Wednesday, 30 September 2015

The Martian: A Review


So, there's a new Ridley Scott movie coming out starring Matt Damon. In fact, it comes out today. What a crazy random happenstance! Sadly it's not being shown anywhere near me so I can't do a release day review like I was hoping to...buuuuuuuuuuuuut I did, in my excitement about the movie, buy the original book by Andy Weir and devour it in 48 hours. For that reason and absolutely nothing to do with getting Google pings for The Martian, the new Ridley Scott movie with Matt Damon in it, I thought I'd let you know how the book is before you go off to see the movie adaptation with Matt Damon what was directed by Ridley Scott.

I hear there's this film based on this book...
OK, enough tomfoolery; to the review! I actually first heard about The Martian, book or otherwise, from our good old friend Randall Munroe, who writes xkcd:
This is the second most informative site I read.
Naturally I looked up the trailer and lo, it was awesome. Then I promptly forgot about the whole thing until the beginning of the month when I finally decided to buy the book before the film came out, cause I'm that asshole who likes going to a movie and whispering to my neighbour "actually, in the book, they did this..." in every scene. I go to the cinema on my own a lot now, no idea why...

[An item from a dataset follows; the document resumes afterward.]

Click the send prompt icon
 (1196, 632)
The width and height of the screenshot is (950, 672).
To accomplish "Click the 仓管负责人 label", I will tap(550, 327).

The story is very simple: Mark Watney, a botanist and engineer on the third manned mission to Mars, ends up stranded on the planet and presumed dead after an evacuation during a sandstorm goes wrong. That's...it really. The book follows his, wait for it, desperate battle for survival (aw yeah, I'm a super original journalist) against the harsh Martian environment armed only with spare parts and lots of duct tape. Think of either the bit in Apollo 13 that the comic mentioned or that part in Castaway when he opens all the FedEx parcels to make tools, then spread it over 300 pages. It's awesome. Really, in retrospect, Watney's part was made for Tom Hanks, not Matt Damon, but y'know.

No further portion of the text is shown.